The War Within the War
With the end of the U.S. combat mission in Iraq, as announced to the world by President Barack Obama, we can all sit back and smile, right? Not too big a smile, if you please. The war in nearby Afghanistan goes on, no path to victory yet discernible save the path of patience. Meanwhile the jihadists seem to be taking over Yemen and Somalia.
What else didn't we do in Iraq before standing down from combat? Locate weapons of mass destruction? Convert Iraq into a model democracy on the scale, say, of Chicago?
No war ever ends happily. Ours in Iraq ends (if it does end) with all of us knowing that a sizable and well-armed coterie of homicidal maniacs pledged to one of the great world religions remains at large, hoping to do us all in. There's another cheerful thought to contemplate while removing your shoes in the airport inspection line.

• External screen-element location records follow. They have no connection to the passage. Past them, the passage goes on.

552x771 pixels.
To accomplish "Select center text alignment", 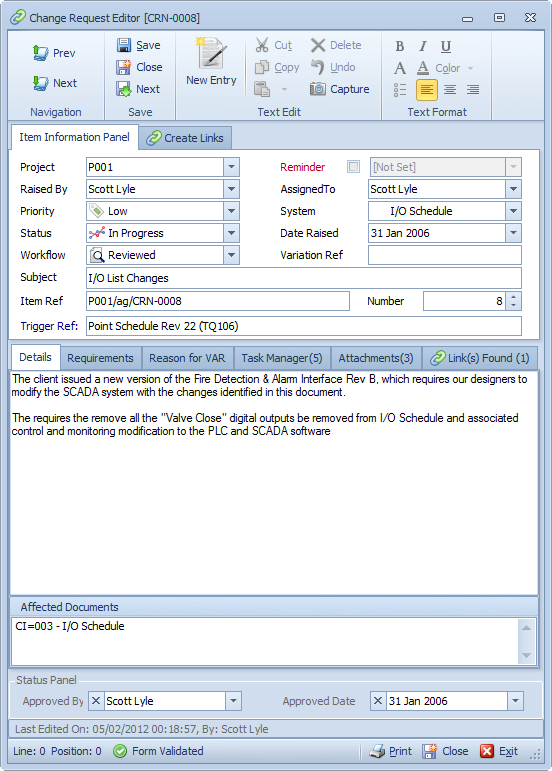I will pos(450,89).
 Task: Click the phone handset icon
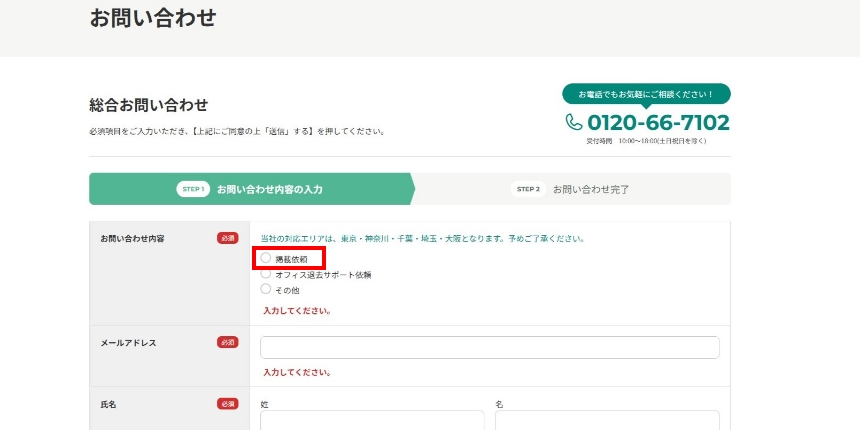coord(574,123)
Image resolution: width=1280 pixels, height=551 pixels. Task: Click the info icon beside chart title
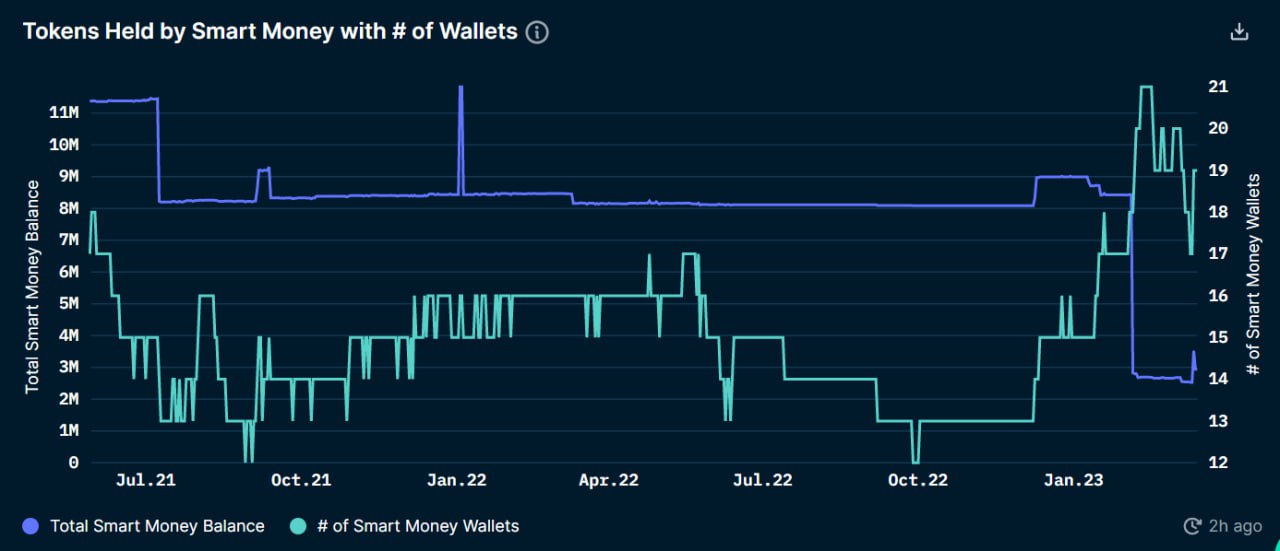click(x=538, y=32)
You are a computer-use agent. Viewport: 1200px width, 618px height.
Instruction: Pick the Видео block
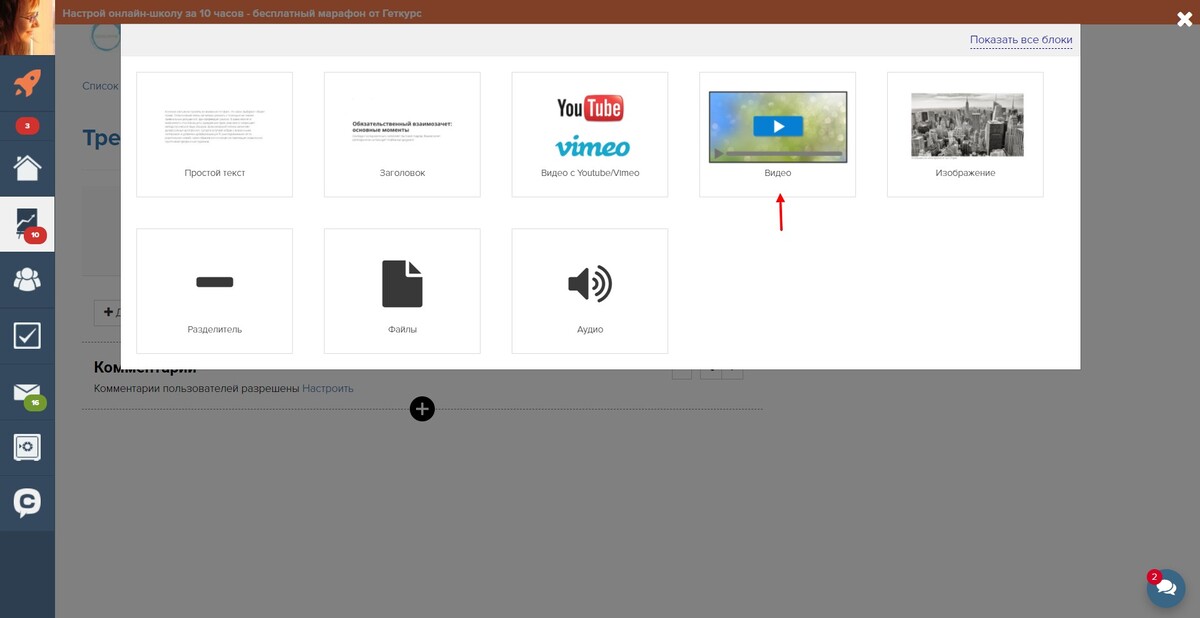777,134
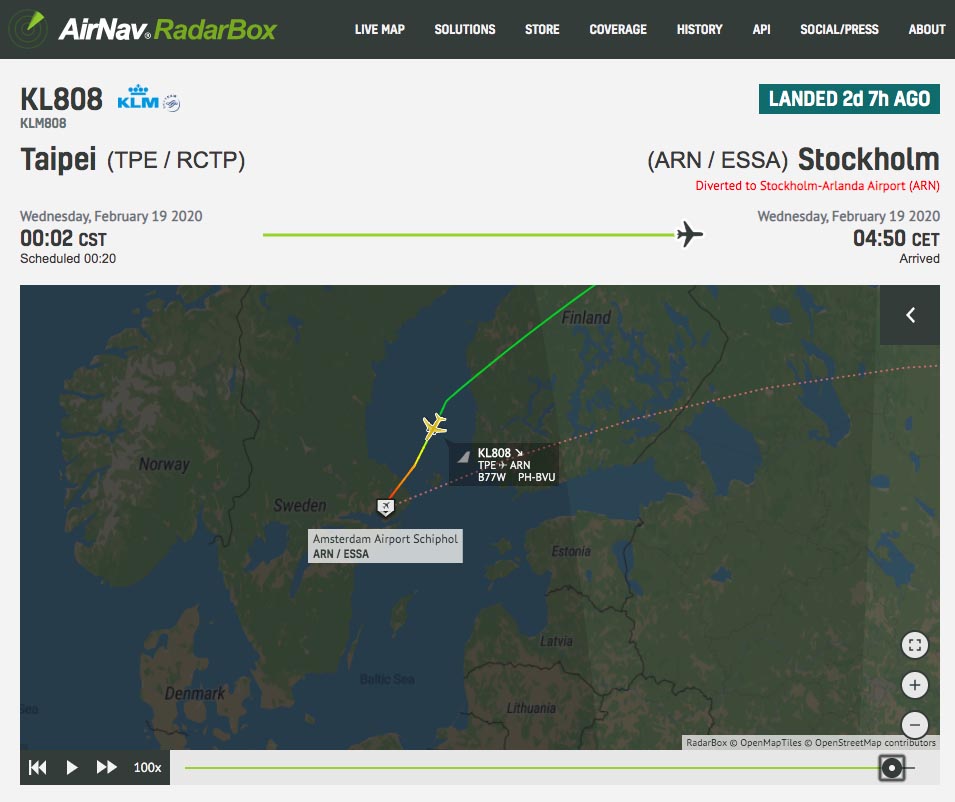Viewport: 955px width, 802px height.
Task: Open the LIVE MAP menu
Action: tap(379, 29)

The war ends, and the war goes on, as most—not all—Americans understand. The mosque flap in New York is the latest front, as much a skirmish between American and American as it is between Christian (or secularist) and Muslim. The continuing vulnerability of the United States of America not just to attack but to subversion is the issue in the controversy. The suspected subversives are the home-bred liberals who can't see why so many of their countrymen have their noses out of joint over evidences of Islamic encroachment on the home culture. Why, for instance, the First Amendment as a cover for the preaching of America hatred? Why the babble on the left about "racial profiling" whenever it's suggested that 80-year-old grandmothers from Oklahoma City make unlikely hijackers of airplanes?
The war within The War is a reminder that various Americans don't take with great seriousness or urgency the necessity of neutralizing, perhaps eradicating, what liberals jestingly refer to as "the American way of life."
Looking back, it's easy enough to say that President George W. Bush should have taken this action or that one in order to fulfill the Iraq mission with maximum benefit for the welfare and freedom of the world. Why, all he needed on his desk in 2002 was a war plan concocted in 2010 by the wise, the enlightened and the writers of anti-war blogs. Alas that he didn't have such a plan! Oh, well. If he'd had it, there wouldn't be the fun now of chunking rhetorical rocks at him for failing to see what wasn't visible. Such is presidential politics.
Combat or no combat, the war definitely belongs now to Barack Obama—as does, of course, the war in Afghanistan. As does the job of finding a way to run the inhabitants of Guantanamo Bay through the judicial mill. As does the duty of conducting surveillance of plotters and planners here and abroad. So, too, the task merely of reminding the American people—and the people of the world—from time to time of the need to remain vigilant.
It's the sort of task that gets in the way of "pluralism"—i.e., suggesting that out there in the big world live various non-Anglo-Saxon, non-Christian people (though we don't want to hurt their feelings by talking about them too much) who dislike democracy, dislike the culture that democracy breeds, think Christianity and Judaism false religions, don't care a rap for free speech or trial by jury, wouldn't mind if someone knocked over our whole country, and, at the end of the day, have to be resisted—all of them—sometimes to the death.
One knows already how history will deal with this war and with its progenitor, given the liberal politics of most professional historians and their generic hostility to George W. Bush. That's hardly the present problem. How will the war critic who now is president deal with a war that has become his own because of where he is and who he is? That is what the nation must find out now—and certainly will.